→ Textauszug:
□ □ □ □ □ □ □

Angst vor dem Supervirus: Machen Mutationen Sars-CoV-2 gefährlicher?
Eine Analyse aus den USA lässt aufhorchen: Sars-CoV-2 könnte zu einer noch gefährlicheren Variante mutiert sein, heisst es da. Experten haben daran Zweifel.
Das Wichtigste in Kürze
- Ein nicht begutachtete Studie des Scripps Research Institutes warnt vor Virus-Mutationen.
- Die D614G-Mutation des Coronavirus aus Europa könnte ansteckender als die aus China sein.
- Andere Forscher bleiben gelassen. Sie schätzen die Gefahr als gering ein.
Zig Millionen Menschen hat das vor etwa einem halben Jahr aufgetauchte Coronavirus schon infiziert – mutiert es und wird gefährlicher? In einer Preprint-Veröffentlichung schliessen US-Forscher aus Genomanalysen, dass die sogenannte D614G-Mutation das Virus infektiöser macht.
Unter Laborbedingungen könne der Erreger mehr Zellen infizieren, berichtete das Team kürzlich. Die Studie von Forscher des amerikanischen Scripps Research Institutes ist aber noch nicht begutachtet.
Keine Beweise, dass sich Virus mit Mutation schneller verbreitet
Die D614G-Mutation sei in den in Europa kursierenden Virusstämmen tatsächlich präsent, erklärt Richard Neher von der Universität Basel dazu. «Aus dieser Dominanz lässt sich aber nicht schliessen, dass sich das Virus mit der Mutation schneller verbreitet.»

□ □ □ □ □ □ □

→ Erfasste Daten:
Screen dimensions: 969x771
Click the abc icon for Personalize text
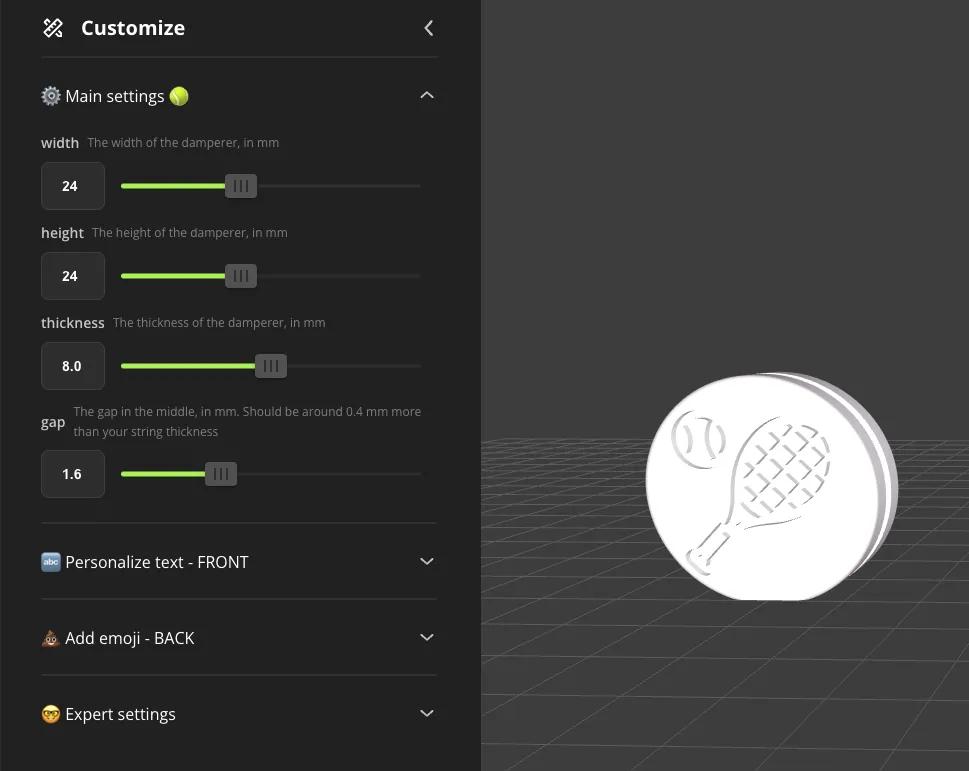tap(51, 562)
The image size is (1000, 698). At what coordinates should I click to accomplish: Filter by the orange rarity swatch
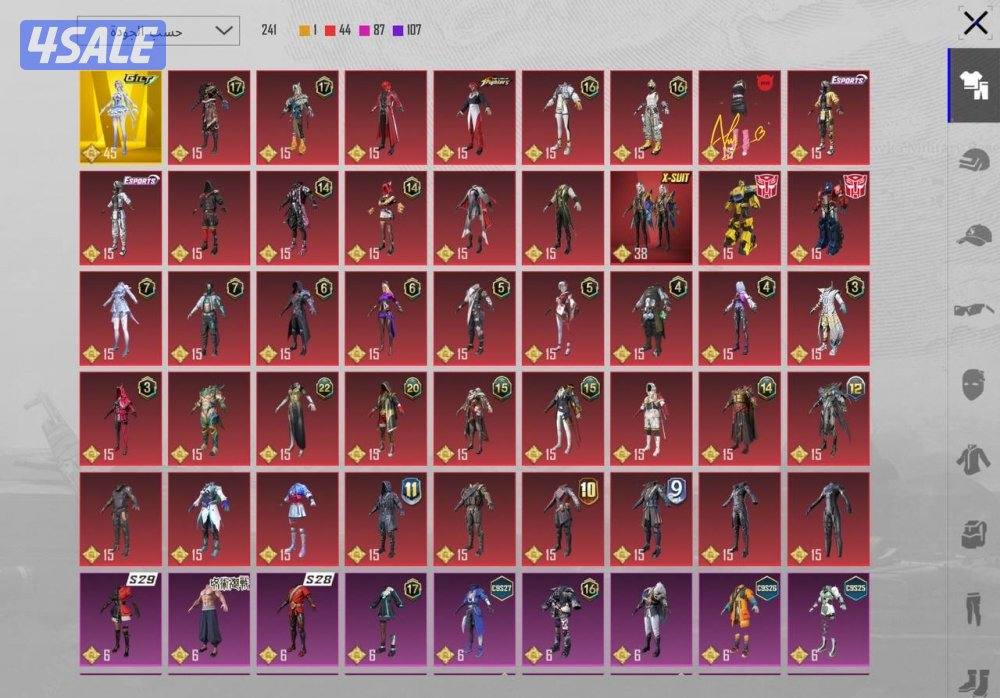point(304,30)
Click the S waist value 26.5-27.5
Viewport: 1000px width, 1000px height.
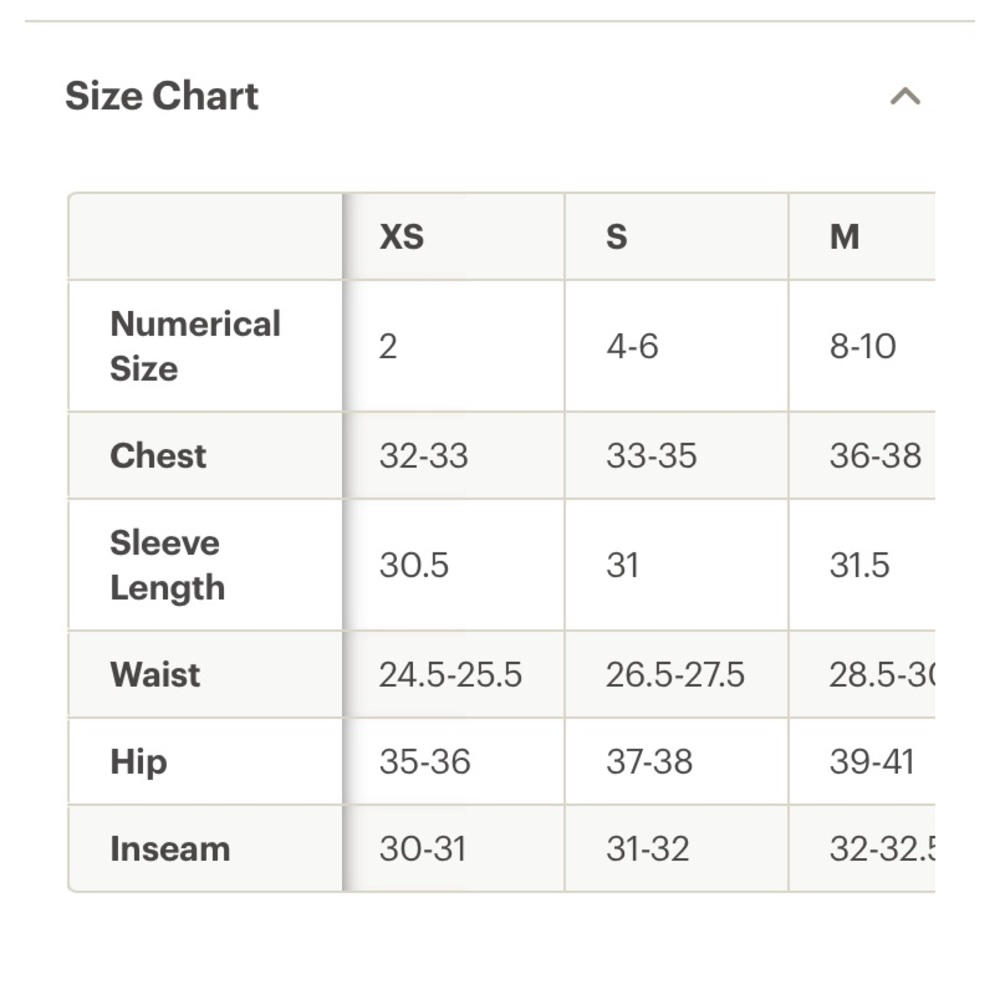point(675,674)
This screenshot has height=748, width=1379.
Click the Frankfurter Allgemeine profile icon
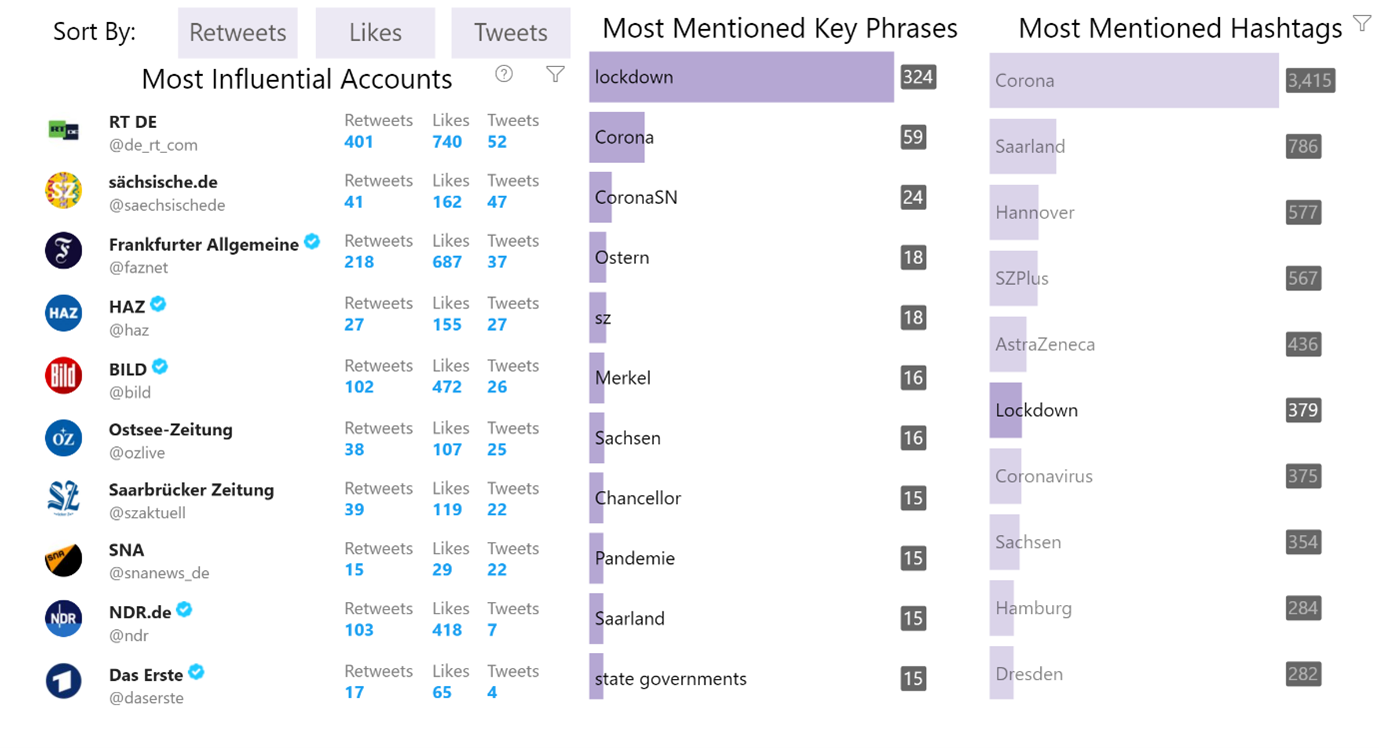click(64, 250)

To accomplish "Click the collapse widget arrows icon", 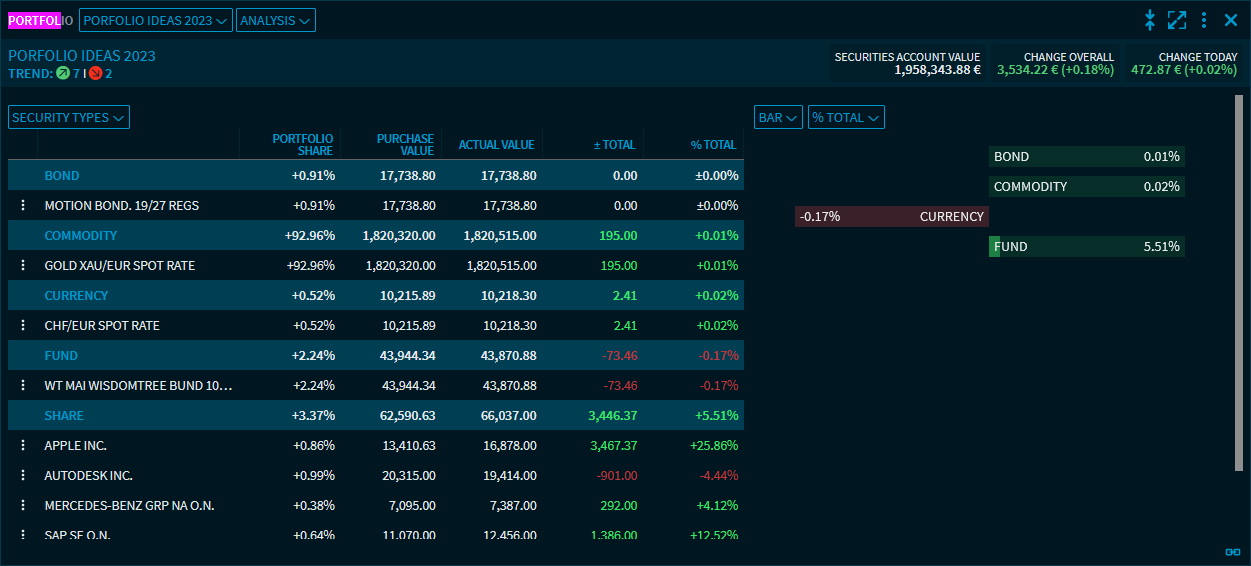I will pyautogui.click(x=1150, y=20).
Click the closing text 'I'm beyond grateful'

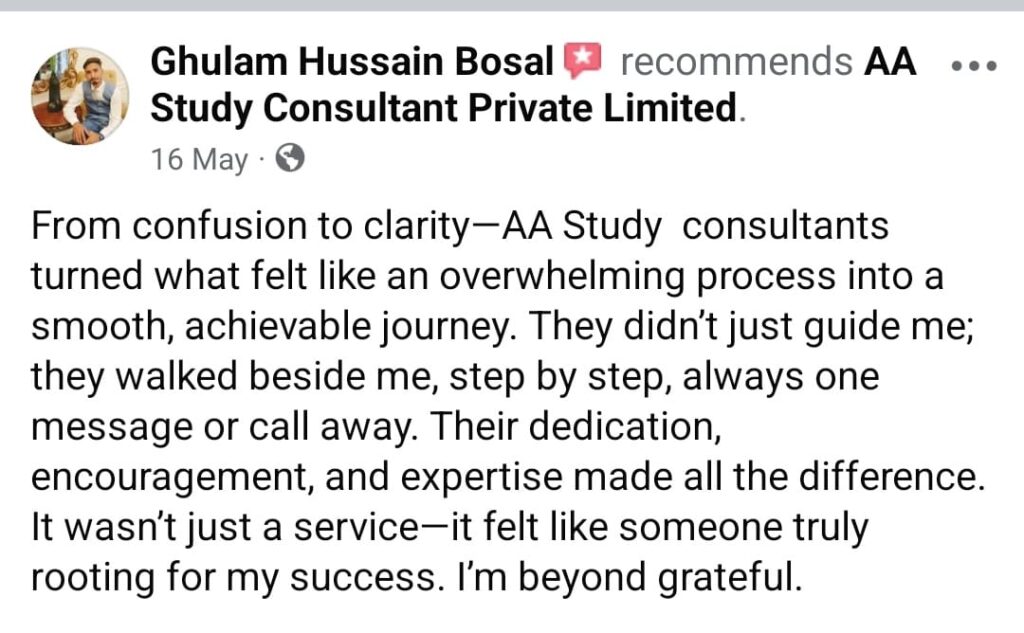pos(628,578)
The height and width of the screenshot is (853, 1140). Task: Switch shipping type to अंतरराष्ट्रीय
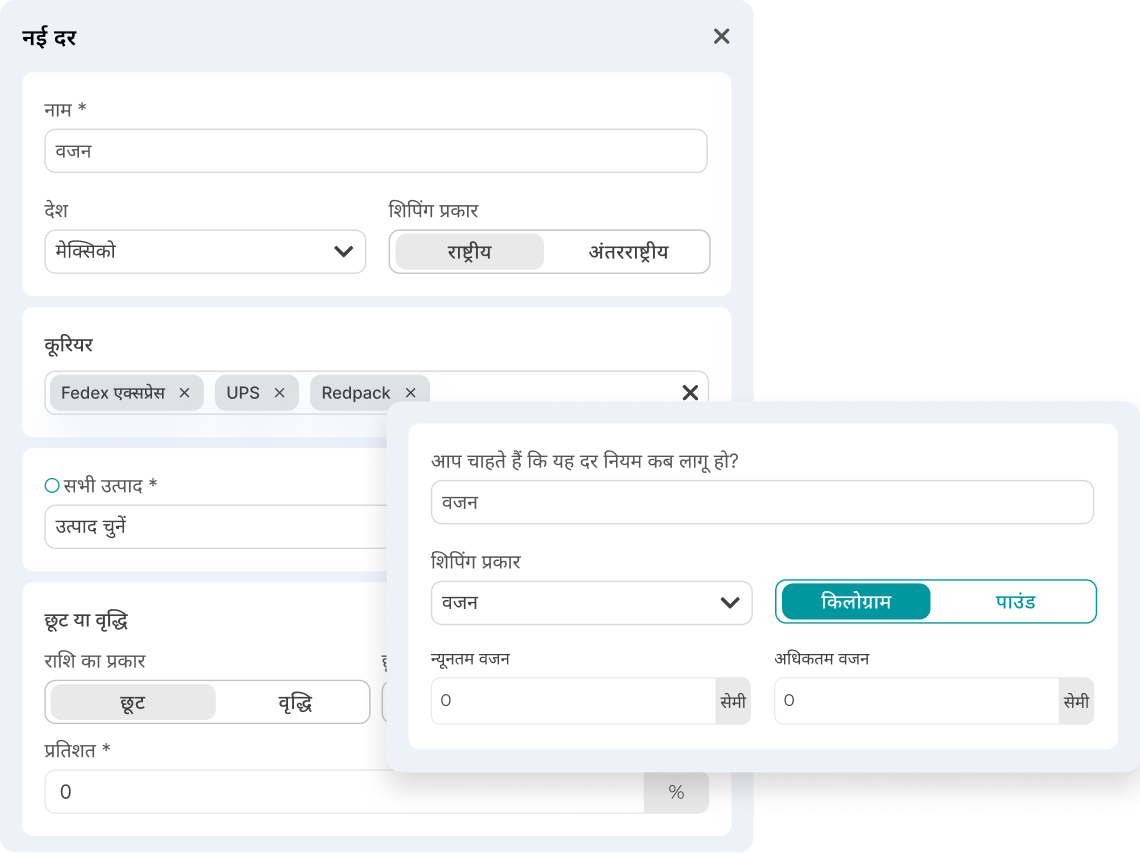pyautogui.click(x=628, y=251)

□ □ □ □ □ □ □

→ Arbeitsaufträge:
[1] An welcher Universität arbeitet Richard Neher laut dem Artikel über die D614G-Mutation?
[2] Übersetzen Sie den folgenden Satz aus dem Artikel über die D614G-Mutation ins Englische: „Unter Laborbedingungen könne der Erreger mehr Zellen infizieren, berichtete das Team kürzlich.“
[3] Schreiben Sie den Artikel über die D614G-Mutation im Anschluss an seinen letzten Satz weiter.

→ Erwartete Ergebnisse:
[1] An der Universität Basel.

[2] Under laboratory conditions, the pathogen could infect more cells, the team reported recently.

[3]
Die Dominanz sei nicht zwingend auf eine höhere Übertragungsrate zurückzuführen, sondern den Zufall, erklärt der Leiter der Forschungsgruppe Viren-Evolution: Die D614G-Virusvariante habe am Beginn einzelner grösserer Ausbrüche gestanden und sich in der Folge stärker ausgebreitet als andere Varianten. «Zufälle spielen gerade am Anfang eine unglaublich grosse Rolle.»
Generell seien Mutationen bei dem Coronavirus nicht ungewöhnlich, betont Neher. In seinen 30'000 Basen komme es im Mittel alle zwei Wochen zu einer Mutation. Damit sei die Mutationsrate pro Base niedriger als bei Influenza, wegen des grösseren Corona-Genoms sei der Wert aber fast gleich.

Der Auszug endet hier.